Once the future kings of MLS, Sounders and RSL are fighting to keep hope alive

Otto Greule Jr

The Sounders and RSL were once bound for MLS dominance, but now they are playing to avoid being pegged as MLS's biggest underachievers.

Three years ago, the Seattle Sounders and Real Salt Lake rose together and were MLS success stories on their way to bigger and better things. The two clubs were supposed to be a sign of a new dawn in MLS. The spotlight was growing brighter and they were the future of the league.

But the future is here now and the Sounders and RSL are hardly kings of MLS. Instead, their flaws are under a microscope and when they square off in the Western Conference semifinals, people will be looking as much to find out why one team is the league's preeminent underachiever as opposed to why the other is a MLS Cup contender.

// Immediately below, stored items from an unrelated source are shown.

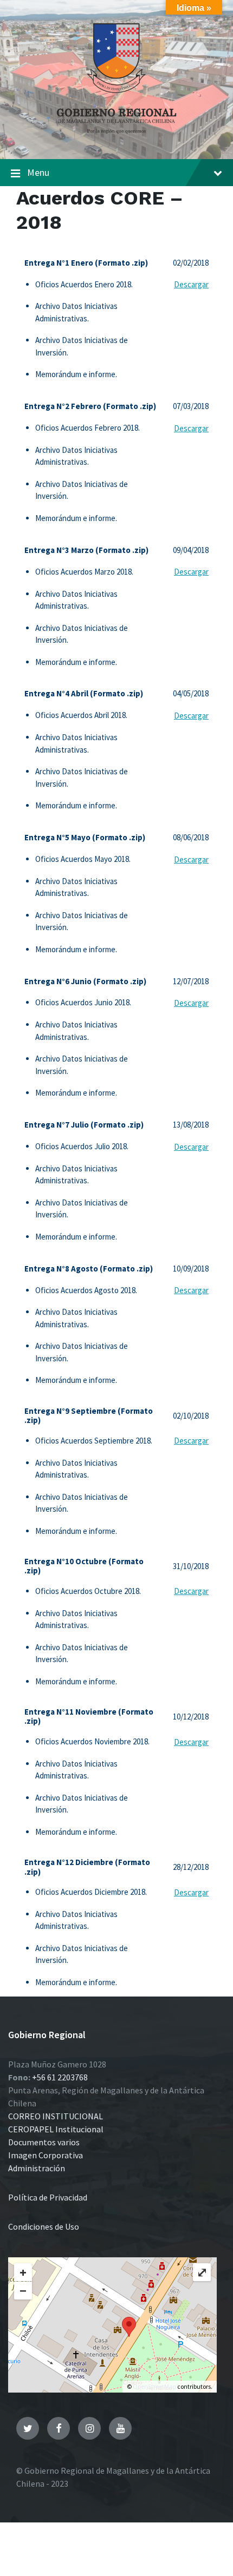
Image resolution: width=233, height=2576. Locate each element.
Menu (38, 172)
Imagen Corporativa (45, 2155)
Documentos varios (44, 2142)
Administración (36, 2168)
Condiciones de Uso (43, 2226)
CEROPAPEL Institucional (55, 2129)
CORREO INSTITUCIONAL (55, 2116)
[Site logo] (116, 137)
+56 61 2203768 (60, 2077)
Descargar (191, 284)
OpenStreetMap (154, 2386)
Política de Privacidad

The Sounders made their mark in MLS three years ago when they spent their inaugural season playing in front of sold out crowds match in, match out and put together one of the best expansion years in MLS history. But despite a fabulously talented roster, three U.S. Open Cup titles and being one of the best teams in the league, the Sounders have yet to win a playoff tie.

RSL made their grand entrance to MLS in 2009, just like the Sounders. They were a five-year-old club by then, but they were an afterthought to that point, and that is being kind. The 2009 MLS Playoffs changed that. RSL ran through the postseason and then in the final, on the Sounders' home field, they outlasted the Galaxy in penalties to claim MLS Cup. The following fall, they were in the CONCACAF Champions League final and set for a long reign atop MLS, but they have not won a trophy or made it to a final since.

This is year four of the Sounders' and RSL's supposed reign and four years is a long time in MLS. It is 24% of the league's existence. It is four expansion teams later. It is enough time for a team to raise expectations to amazing height and then for its flaws to be exposed, exposed and exposed again.

The two teams have not taken the same routes to disappointment, though. Seattle has taken every opportunity to strengthen their squad, adding Mauro Rosales, Eddie Johnson, Adam Johansson and Christian Tiffert, while also upgrading at goalkeeper with Michael Gspurning after Kasey Keller's retirement. Salt Lake hasn't done much to alter their squad, with signing Alvaro Saborio to replace Yura Movsisyan their bigger move, instead relying upon the growth and familiarity of the team that prevailed in 2009 to stay on top of the league.

Their very different approaches landed them in the exact same place, though -- amazingly predictable.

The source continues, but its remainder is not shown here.